PIGEON FORGE, Tenn. (WATE) – The sinking of the Titanic happened more than 107 years ago, but the tragedy still captivates the hearts and minds of thousands of people around the country.
We now know there were not enough life boats to save everyone on board, but there were plenty of life jackets. 3,000 in fact. Experts say there are 12 known to exist today, and six are now on display at the Titanic Museum Attraction in Pigeon Forge through December.
Mary Kellogg, Co-Owner of the museum said Tuesday the exhibit took two years of planning and traveling to find how many life jackets remain.
Kellogg, proud to be able to give the rare opportunity to the public, believes their exhibit is the biggest assembly of life jackets since 1912.
Paul Burns is the curator for both the Pigeon Forge and Branson, Missouri museums. His job is essentially to manage the artifacts, acquired by various private collectors and historians.
Burns explained the time and effort that went into getting the life jackets to East Tennessee. His team built customized acrylic stands, to offset the weight of the corks on the deteriorating canvas that holds the more than 107-year-old jacket.
Kellogg asked Burns to travel around the United States and abroad to find the remaining life jackets.
Of the private collectors he found in Europe, just one was willing to transport their artifact to Tennessee to be put on display through December.
Kellogg said she’d like to have all twelve for the public to see.
Each of the jackets were brought in individually, by their owner, Kellogg said. Each jacket is also in different condition and each jacket represents one person’s story, going back to the tragic sinking.
The museum knows who wore two of the jackets on display, Madeline Astor and Laura Mabel Francatelli.
Francatelli worked as the secretary for the most famous dress designer of the time, Lady Duff Gordon. Francatelli and Gordon got onto lifeboat one with ten other people. Francatelli wrote in an affidavit she wanted everyone to sign her life jacket, so she could remember who was on the boat with her. Today, you can make out about five or six of eight or nine remaining signatures.
Kellogg hopes visitors walk away with added appreciation for the Titanic tragedy.
“I’d like them to get in the car and talk about their families. Where did they come from and what is their story? Because here, there’s 2,208 stories to share.”
Vincent Astor is a distant cousin of John Jacob Astor, the wealthiest passenger on Titanic, who died in the sinking. Astor spoke about his relative in Pigeon Forge at the unveiling.
“Colonel Jack was happier when he was married to Madeline than he had ever been before and they were married for such a short time, they were expecting a child and they had to be separated in a tragic way,” he said.
Tuesday, he saw Madeline’s life jacket in person.

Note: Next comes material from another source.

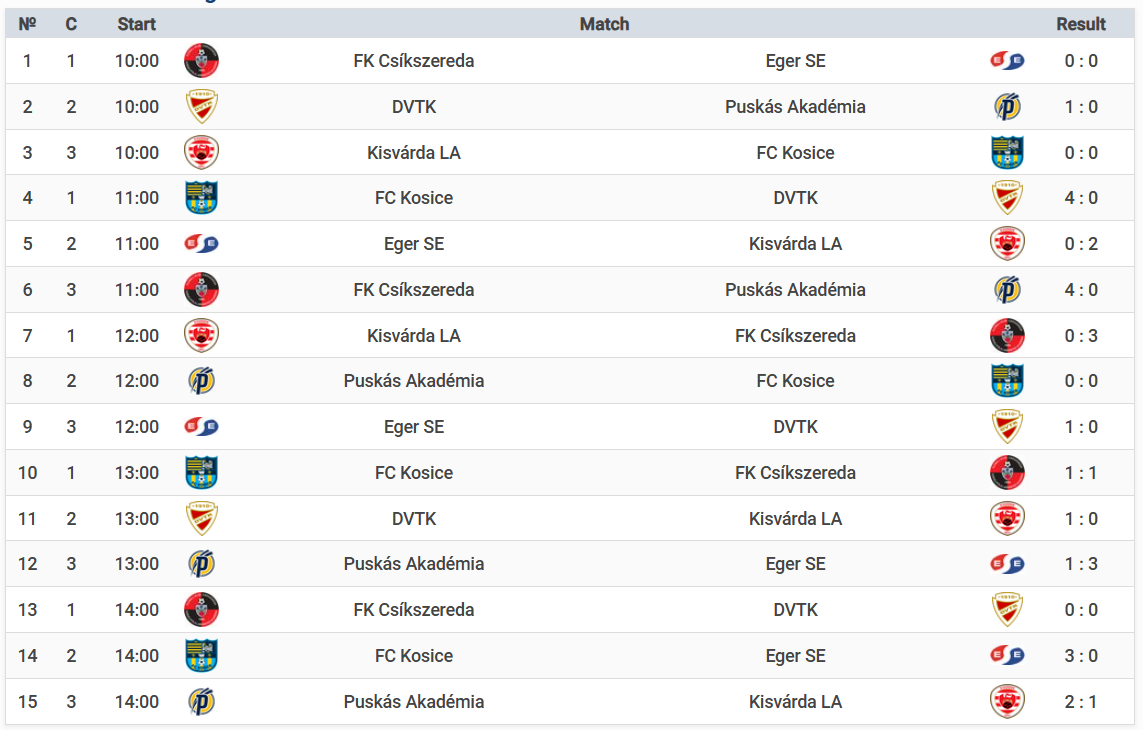Click DVTK crest in match 2
This screenshot has width=1143, height=730.
click(x=201, y=106)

“This is real. It makes things much more real than they ever have been.”
Burns called his job a privilege because he gets to preserve history and tell it.
“We are always looking for the next artifact to come available, we’re always looking for that next relative or descendant to come with that next artifact, we believe history is ever-changing, what we try to do is get is correct at the time we develop or design something.”